Dear Millennials: Wanting to Leave The European Union Does Not Make You Racist

This article seeks to lay out the arguments for leaving the European Union in an effort to counteract my observation that most millennials in the United States and the United Kingdom seemed to only make pro-European Union arguments on the day of the referendum for the United Kingdom to vote on leaving the European Union. Contrary to what many millennials argued (especially all over my Facebook feed on the day of the referendum), there were valid arguments to leave the European Union that were not about racism. The desire to protect the sovereignty of your country and to disband from a distant political structure of unelected bureaucrats in part of a continent-wide supranational state does not mean that you’re a racist. 

Brexit Background and Ramifications:

This summer the referendum was held on whether the United Kingdom was going to remain in the European Union or not. This election saw a win for the “Leave Campaign” that resulted in the demise of the then Prime Minister David Cameron. Additionally, this election exposed interesting splits within the Labour Party and the Conservative Party’s members. A coalition of Labour, Conservative, and United Kingdom Independence Party Members voted together against the referendum against a coalition of Labour, Conservative, Green, and Liberal Democrats who voted to remain within the European Union. 

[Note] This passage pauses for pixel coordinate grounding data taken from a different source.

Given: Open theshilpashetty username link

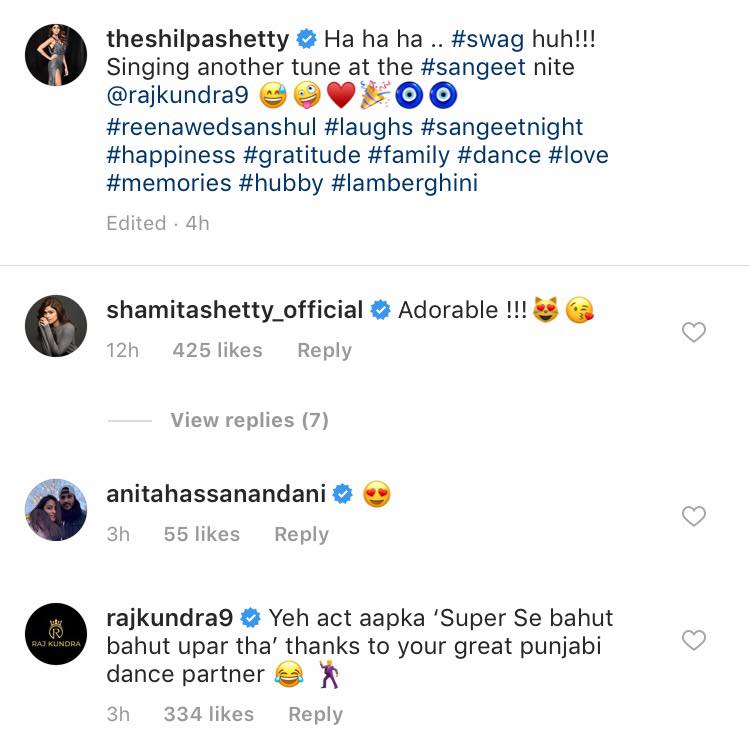Looking at the screenshot, I should click(x=197, y=40).
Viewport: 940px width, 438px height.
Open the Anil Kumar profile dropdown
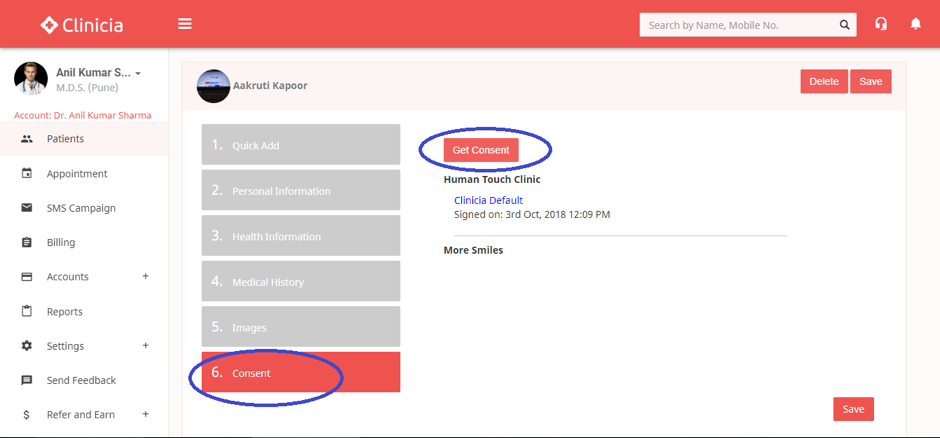coord(138,74)
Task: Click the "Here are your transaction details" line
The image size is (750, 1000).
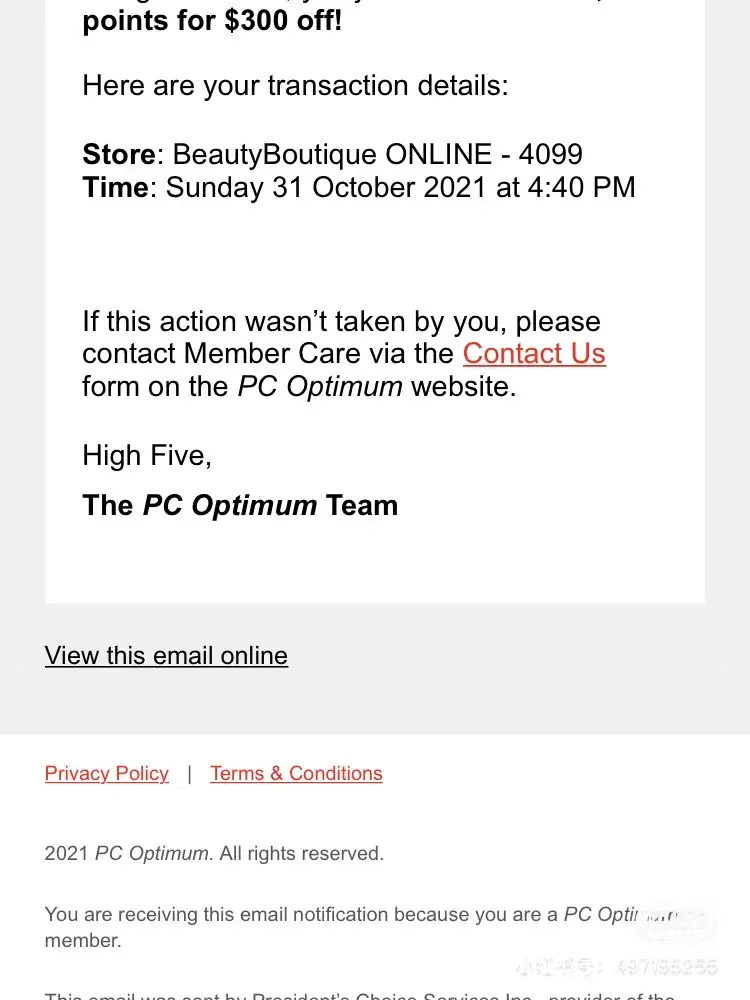Action: (295, 86)
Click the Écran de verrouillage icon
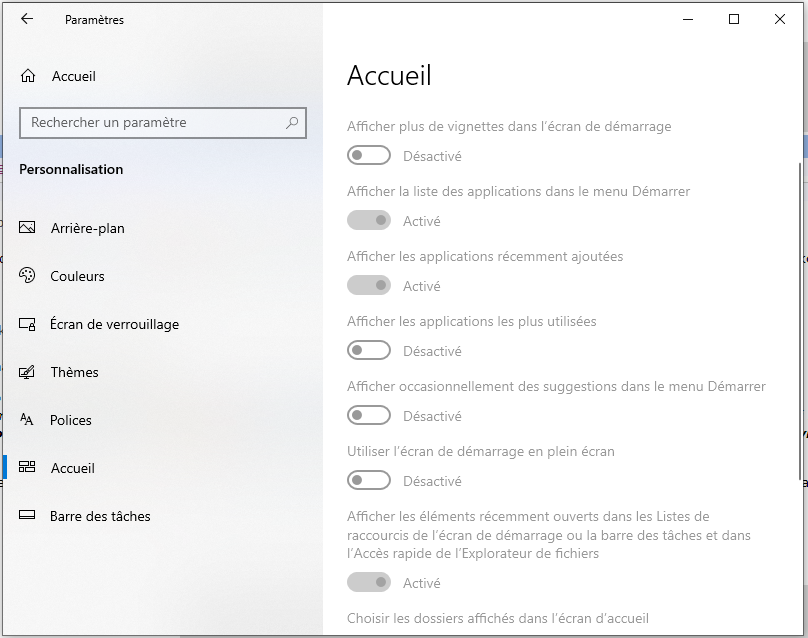Screen dimensions: 808x638 pyautogui.click(x=28, y=324)
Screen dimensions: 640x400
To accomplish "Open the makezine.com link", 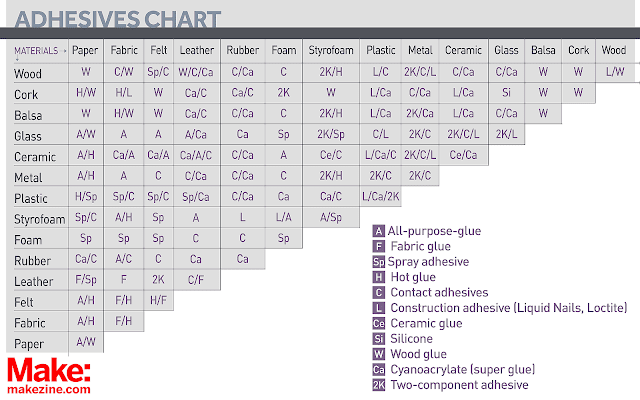I will point(48,389).
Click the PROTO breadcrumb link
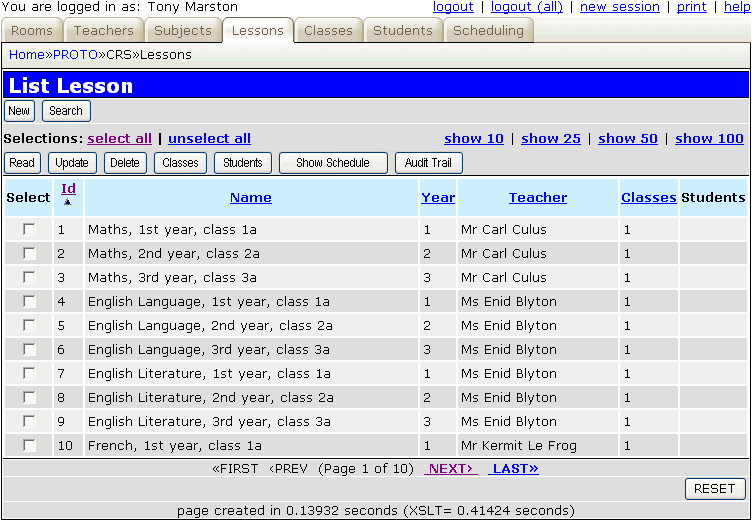752x521 pixels. tap(76, 55)
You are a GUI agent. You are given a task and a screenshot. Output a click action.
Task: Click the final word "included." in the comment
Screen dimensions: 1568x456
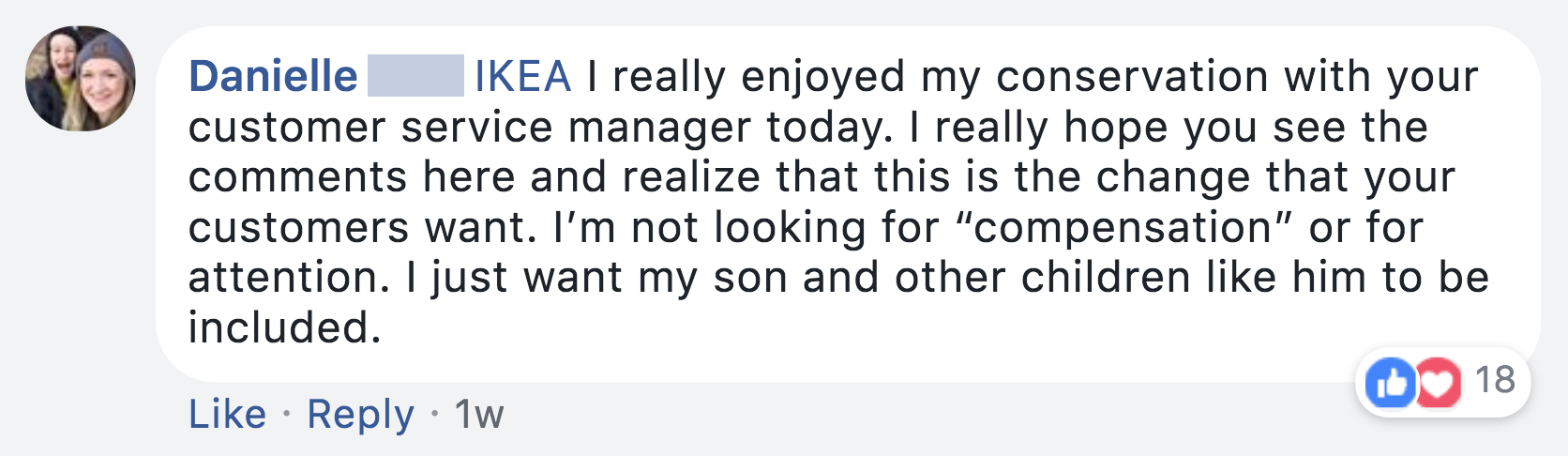[284, 328]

Along with splits within the rank and file of the membership, we saw interesting dynamics within the major players of the major parties. In addition to Nigel Farage of the United Kingdom Independence Party, the “Leave” camp was aided by the Conservative Party’s charismatic and entertaining former Mayor of London, Boris Johnson. Additionally, “Leave” had the support of some Labour party politicians. The “Remain” camp comprised of Jeremy Corbyn, the now embattled Labour party Leader and the then sitting Prime Minister David Cameron. In addition to the resignation of the Conservative Prime Minister David Cameron, the outcome of the referendum has thrown the Labour Party into disarray. Jeremy Corbyn, the current leader of the Labour party, is engulfed in a leadership challenge of his own due to the fallout from the Brexit vote. 

Arguments for Leaving the European Union:

Regardless of your opinion on the Brexit vote and contrary to what many millennials seemed to think, there were valid reasons to leave leave the European Union that don’t have to do with racism. 

Many of these arguments to leave the European Union were about sovereignty and the ability to be governed by democratic representatives. The ideals of self-governance and democracy are fundamental values of free people. By its very nature, the European Superstate is antithetical to the ideals of freedom and democracy. 

The European Union is massive bureaucratic institution. I challenge anyone reading this article to spend just a few minutes researching the institutions of the European Union. If you accepted this challenge, chances are, you’re extremely confused. Why? Because the European Union is so massive and so hard to understand. Just figuring out the difference between the European Commission, the European Council, the Council of the European Union, and the European Parliament is a hard task, let alone understanding the ramifications of the evolving treaties (for example, the Treaty of Paris, the Treaty of Rome, the Treaty of Amsterdam, the Maastricht Treaty, and the Treaty of Lisbon to name a few) and the subsequent changes to the European Union member countries’ relationship with one another. Even understanding which countries are in the European Monetary Union, the European Union, Schengen, and NATO (a non European Union institution) and the meaning of the overlapping institutions within the European Union and within Europe is a daunting task. 

Many in America decry the bloated bureaucracies in our country, yet they are nothing compared to the European Union and the army of unelected technocrats and their penchant for regulation. 

The European Union may be beneficial to countries who need the outside influence to reform their fragile political institutions (like former Soviet Satellite countries) or who stand to benefit from access from the increase in trade and from obtaining European Union money. Yet, for a proud centuries old country like the United Kingdom, there is a case to be made that the European Union encroached too far onto the United Kingdom and thus voting to leave the European Union was in their best interest (and not racism). 

Imagine being governed from a foreign entity with almost no way to vote and influence the policies coming from that entity and a constant stream of rules and regulations being imposed on your country and your life. Opposition to the European Union is not racism. In fact, some might call it common sense.